#### What the task requires
The answer must be every entry, retyped without a single difference.

#### Information provided
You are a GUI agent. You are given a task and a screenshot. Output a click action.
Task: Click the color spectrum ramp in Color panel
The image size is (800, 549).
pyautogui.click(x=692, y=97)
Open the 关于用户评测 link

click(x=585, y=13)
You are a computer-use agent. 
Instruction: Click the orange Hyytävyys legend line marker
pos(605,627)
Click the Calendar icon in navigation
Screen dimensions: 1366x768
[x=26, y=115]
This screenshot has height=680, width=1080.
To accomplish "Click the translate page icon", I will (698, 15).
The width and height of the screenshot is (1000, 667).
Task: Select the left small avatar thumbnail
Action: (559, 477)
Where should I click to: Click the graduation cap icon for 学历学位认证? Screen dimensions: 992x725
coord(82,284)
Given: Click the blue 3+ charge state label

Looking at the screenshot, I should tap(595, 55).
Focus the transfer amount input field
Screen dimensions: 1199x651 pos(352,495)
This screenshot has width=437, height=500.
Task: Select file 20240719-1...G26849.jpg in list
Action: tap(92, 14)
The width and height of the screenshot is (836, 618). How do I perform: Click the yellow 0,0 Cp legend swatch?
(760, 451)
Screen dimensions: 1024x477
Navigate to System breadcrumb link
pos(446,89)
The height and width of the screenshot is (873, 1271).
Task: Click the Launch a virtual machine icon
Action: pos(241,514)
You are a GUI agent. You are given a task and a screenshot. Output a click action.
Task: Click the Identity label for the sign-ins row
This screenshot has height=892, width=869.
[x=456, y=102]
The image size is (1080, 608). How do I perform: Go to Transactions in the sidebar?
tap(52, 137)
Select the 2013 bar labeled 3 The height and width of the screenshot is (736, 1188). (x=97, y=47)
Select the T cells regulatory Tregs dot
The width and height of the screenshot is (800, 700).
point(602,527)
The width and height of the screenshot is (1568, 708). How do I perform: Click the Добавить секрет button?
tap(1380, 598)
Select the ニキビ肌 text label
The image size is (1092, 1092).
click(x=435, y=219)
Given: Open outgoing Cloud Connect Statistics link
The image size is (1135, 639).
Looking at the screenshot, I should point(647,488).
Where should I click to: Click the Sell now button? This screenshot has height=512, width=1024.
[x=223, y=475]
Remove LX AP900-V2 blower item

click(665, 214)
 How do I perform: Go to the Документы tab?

#### Exercise result
You are a GUI agent. You are given a task and a screenshot. Output a click action.
Task: Click the color spectrum ramp in Color panel
The image size is (800, 549).
pyautogui.click(x=692, y=97)
Open the 关于用户评测 link

click(x=585, y=13)
You are a computer-use agent. 
Instruction: Click the orange Hyytävyys legend line marker
pos(605,627)
Click the Calendar icon in navigation
Screen dimensions: 1366x768
[x=26, y=115]
This screenshot has height=680, width=1080.
To accomplish "Click the translate page icon", I will (698, 15).
The width and height of the screenshot is (1000, 667).
Task: Select the left small avatar thumbnail
Action: (559, 477)
Where should I click to: Click the graduation cap icon for 学历学位认证? Screen dimensions: 992x725
coord(82,284)
Given: Click the blue 3+ charge state label

Looking at the screenshot, I should tap(595, 55).
Focus the transfer amount input field
Screen dimensions: 1199x651 pos(352,495)
This screenshot has width=437, height=500.
Task: Select file 20240719-1...G26849.jpg in list
Action: tap(92, 14)
The width and height of the screenshot is (836, 618). How do I perform: Click the yellow 0,0 Cp legend swatch?
(760, 451)
Screen dimensions: 1024x477
Navigate to System breadcrumb link
pos(446,89)
The height and width of the screenshot is (873, 1271).
Task: Click the Launch a virtual machine icon
Action: pos(241,514)
You are a GUI agent. You are given a task and a screenshot. Output a click action.
Task: Click the Identity label for the sign-ins row
This screenshot has height=892, width=869.
[x=456, y=102]
The image size is (1080, 608). How do I perform: Go to Transactions in the sidebar?
tap(52, 137)
Select the 2013 bar labeled 3 The height and width of the screenshot is (736, 1188). (x=97, y=47)
Select the T cells regulatory Tregs dot
The width and height of the screenshot is (800, 700).
point(602,527)
The width and height of the screenshot is (1568, 708). How do I perform: Click the Добавить секрет button?
tap(1380, 598)
Select the ニキビ肌 text label
The image size is (1092, 1092).
click(x=435, y=219)
Given: Open outgoing Cloud Connect Statistics link
The image size is (1135, 639).
Looking at the screenshot, I should point(647,488).
Where should I click to: Click the Sell now button? This screenshot has height=512, width=1024.
[x=223, y=475]
Remove LX AP900-V2 blower item

click(665, 214)
 How do I perform: Go to the Документы tab?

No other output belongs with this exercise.